Siddiqa Faisal, Hayes
For centuries women are known to have a deep love and inspiration for ornaments. Ornaments, collected from the bowels of the deep, deepest of oceans, or mined from the hard, hardest of mountains. Women are so inspired by ornaments and gems, that if I say that they are “a weakness of a woman”, I won’t be wrong. May be that’s why Prophet Jesus (peace be on him) asked his people “Can a maid forget her ornaments, or a bride her attire? yet my people have forgotten me days without number.” [1]
Such is their importance! But what is the ornament weakness I have or the source of inspiration for me; who belongs to the women’s auxiliary of the Ahmadiyya Muslim Community, “Lajna Ima’illah”, a global community of ladies, who are servants of Allah.
Obviously, the answer is a big yes, but my gems are not mere tangible pieces, my inspiration is a whole treasure chest, a chest full of gems, a treasure, that no one can snatch, steal or take away from me, rather it increases if I share it. My treasure chest is, as described by the Promised Messiah, His Holiness Mirza Ghulam Ahmad (on whom be peace), where he said: ‘So, the Holy Quran is a treasure of divine insight and knowledge.’ [2]
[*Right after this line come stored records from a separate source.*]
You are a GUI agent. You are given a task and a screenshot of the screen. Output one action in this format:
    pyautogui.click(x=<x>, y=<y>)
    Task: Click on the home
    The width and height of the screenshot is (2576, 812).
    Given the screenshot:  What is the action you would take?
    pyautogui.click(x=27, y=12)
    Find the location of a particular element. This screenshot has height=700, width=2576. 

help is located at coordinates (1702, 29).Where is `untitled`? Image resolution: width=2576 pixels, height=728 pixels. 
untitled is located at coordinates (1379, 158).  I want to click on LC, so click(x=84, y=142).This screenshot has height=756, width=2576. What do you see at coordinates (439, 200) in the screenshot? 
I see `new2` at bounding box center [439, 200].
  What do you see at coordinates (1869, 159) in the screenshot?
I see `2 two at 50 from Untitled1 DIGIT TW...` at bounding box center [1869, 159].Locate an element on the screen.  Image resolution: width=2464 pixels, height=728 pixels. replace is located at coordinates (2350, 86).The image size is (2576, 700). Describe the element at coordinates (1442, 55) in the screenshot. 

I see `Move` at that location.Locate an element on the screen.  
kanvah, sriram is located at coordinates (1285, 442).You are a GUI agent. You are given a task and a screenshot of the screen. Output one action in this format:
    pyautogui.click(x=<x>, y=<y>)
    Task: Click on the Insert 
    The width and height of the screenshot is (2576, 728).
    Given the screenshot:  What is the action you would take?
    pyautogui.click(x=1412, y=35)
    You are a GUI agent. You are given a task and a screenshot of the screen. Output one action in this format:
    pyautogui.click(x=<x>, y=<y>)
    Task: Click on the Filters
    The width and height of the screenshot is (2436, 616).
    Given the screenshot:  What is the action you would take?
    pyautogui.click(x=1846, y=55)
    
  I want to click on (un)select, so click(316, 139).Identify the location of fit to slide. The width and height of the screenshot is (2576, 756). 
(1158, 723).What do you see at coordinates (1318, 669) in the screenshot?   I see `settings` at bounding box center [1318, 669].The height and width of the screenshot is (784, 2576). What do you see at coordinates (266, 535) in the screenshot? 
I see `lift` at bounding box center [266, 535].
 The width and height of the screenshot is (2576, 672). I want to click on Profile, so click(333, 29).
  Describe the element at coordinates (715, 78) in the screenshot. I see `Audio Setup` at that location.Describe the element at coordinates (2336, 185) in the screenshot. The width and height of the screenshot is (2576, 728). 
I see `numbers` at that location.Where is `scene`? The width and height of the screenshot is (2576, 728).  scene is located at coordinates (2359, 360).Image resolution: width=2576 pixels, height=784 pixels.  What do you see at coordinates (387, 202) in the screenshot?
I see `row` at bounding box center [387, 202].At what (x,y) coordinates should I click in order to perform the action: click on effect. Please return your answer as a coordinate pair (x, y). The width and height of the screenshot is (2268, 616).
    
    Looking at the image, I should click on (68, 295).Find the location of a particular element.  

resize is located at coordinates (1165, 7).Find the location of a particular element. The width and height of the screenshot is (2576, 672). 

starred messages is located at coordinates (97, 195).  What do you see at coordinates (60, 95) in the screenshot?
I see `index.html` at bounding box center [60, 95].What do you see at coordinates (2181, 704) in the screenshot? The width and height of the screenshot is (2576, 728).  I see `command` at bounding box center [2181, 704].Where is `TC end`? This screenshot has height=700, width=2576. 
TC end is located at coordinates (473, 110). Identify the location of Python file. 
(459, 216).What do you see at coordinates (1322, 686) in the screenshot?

We members of this, now a hundred-year-old auxiliary organisation, have been getting together from our inception to share and inspire each other of this, never ending, everlasting treasure.
On a personal level, my first gem collection, my first inspiration were the bedtime stories that my late mother Bushra Rafiq would tell me from the Holy Qur’an, not fictional, made up fairy tales, but mesmerizing and miraculous stories of Prophets of God where the ending was always the victory of righteous people who were precious to God. I would sleep calmly, with no anxieties, sweet dreams. As a teen I remember attending Qur’an classes with late Mrs. Lateef and later in mosque Baituz Zikr, Islamabad Pakistan, by late Mrs. Rehana Khursheed. They would ask us young girls to prepare lectures on different chapters of the Holy Qur’an. Unintentionally it became my hobby; my gem collection!
After I got married and moved to Karachi, I vividly remember Aapa Sophia, sitting in the big hall of the mosque Baitur Rehman spreading the shiny pearls of the beautiful teachings of the Holy Qur’an with such exuberance and a free flow stream like fluency that even I with my very little knowledge at that time, started to feel inspired and developed a deep desire to learn even more.
Taking and keeping that flame alit, when I came to the UK and it was in Bristol, in my head I rephrased Einstein, “I never teach my pupils. I only attempt to provide the conditions in which they / I can learn.”
It is the beauty of the most inspirational Book of all times and ages, the Holy Qur’an and the blessings of unity under the umbrella of Khilafat that for many of us the Qur’an class within the framework of Lajna that I conducted in Bristol became a source of “inspiration”, and the core objective of who we were as a women’s auxiliary.
One member recalls, “For me the Qur’an class was super inspirational as I saw Aunty Qudsia, an English Ahmadi Muslim woman, learning Arabic from scratch. The effort she used to put into learning Arabic was phenomenal, and made me think that my language i.e., Urdu is so close to Arabic, I must try harder to learn the language of the Holy Qur’an.”
We interconnected and intermingled in a beautiful string of the inspirational Holy Qur’an and will continue to progress, prosper and pass on this treasure to others around us. God willing.
These days our beloved Khalifa His Holiness Mirza Masroor Ahmad, (may Allah be his Helper), has started a beautiful series of Friday Sermons on the status and glory of the Holy Qur’an which can be found on the official website www.alislam.org.